En août 2016, en revenant des vacances, je me sentais remplie d’énergie et euphorique, je faisais plein de choses et je dormais très peu, presque pas. A la fin du mois, j’ai fait une crise qui a nécessité mon hospitalisation durant dix jours. A 59 ans, j’étais diagnostiquée bipolaire. Je n’ai pas trouvé désagréable mon séjour à Cery et j’ai très vite repris pied. A nouveau, j’ai recommencé rapidement mon travail, dès la mi-septembre. Jusqu’à cet épisode, je n’arrivais pas à envisager d’arrêter de travailler. Je m’étais toujours énormément investie dans ma profession et j’adorais mon travail. Je craignais aussi que la diminution des moyens financiers ne m’oblige à changer radicalement de style de vie. Finalement, après une réduction progressive de mon taux d’activité, car mon état se détériorait rapidement, j’ai arrêté de travailler le 1er décembre 2016. Au même moment je commençais un traitement au lithium afin de stabiliser mon humeur.
Je supportais bien ce médicament mais il avait un effet très négatif dans la mesure où le moindre effort m’obligeait à me reposer – sans parler de la prise de poids relativement importante qui a accompagné son administration. J’alternais une heure trente d’activités très modérées avec le même temps en repos. Au cours du premier semestre de l’année 2017, j’ai fait deux dépressions.
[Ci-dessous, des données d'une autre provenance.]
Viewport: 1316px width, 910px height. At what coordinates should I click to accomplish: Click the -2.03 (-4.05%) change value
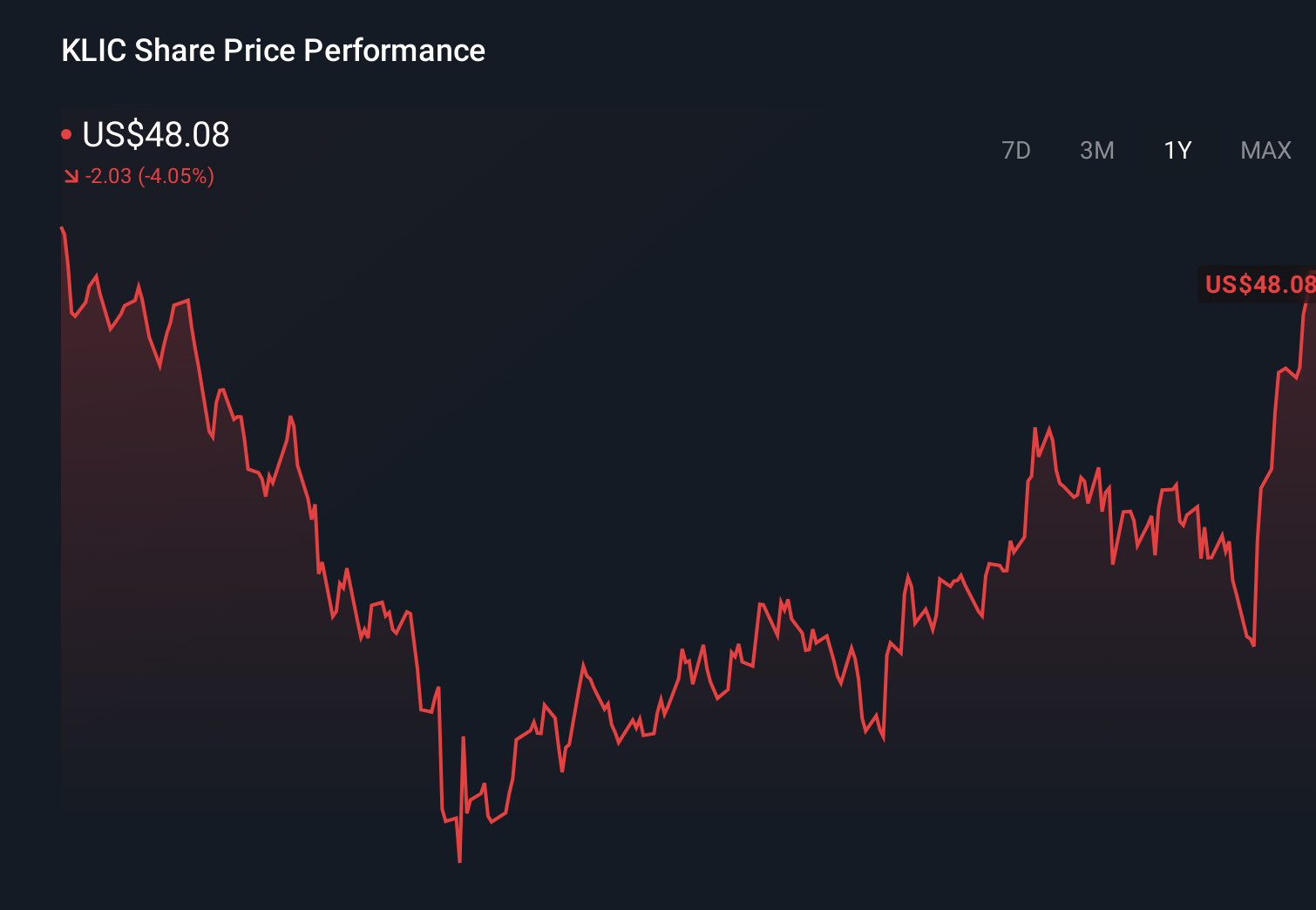148,176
Durant ces épisodes, j’étais sans énergie, je n’arrivais même pas à arroser une plante. En août 2018, le traitement au lithium a été arrêté. Cette période sans lithium n’a pas duré car j’ai fait une nouvelle mini-crise début décembre 2018 qui fort heureusement a pu être résolue sans hospitalisation et avec la prise renouvelée de lithium. Depuis, je prends conjointement du lithium et du Risperdal afin de retrouver l’énergie nécessaire pour une vie ¨normale¨. Dès le début de ma maladie mon état s’est amélioré par paliers. Très longtemps, j’ai été dans l’incapacité de faire un repas. Je n’arrivais pas à imaginer faire les courses puis préparer un plat selon une recette que je connaissais. Ce n’est qu’en février 2019 que j’ai fait l’acquisition d’un robot cuisinier et que j’ai trouvé un certain plaisir à confectionner des repas. Au mois de septembre 2019, j’ai retrouvé la possibilité de parler sans devoir me concentrer. C’est un grand progrès. Ma vie a radicalement changé. Le travail n’est, de fait, plus une priorité, ni même une contrainte. J’ai compris que je lui avais accordé une trop grande place, au détriment de ma famille et de mes amis. Je sais également mieux reconnaître et exprimer mes émotions. Tous ces changements je les dois en grande partie à mon psychiatre et je lui en suis infiniment reconnaissante.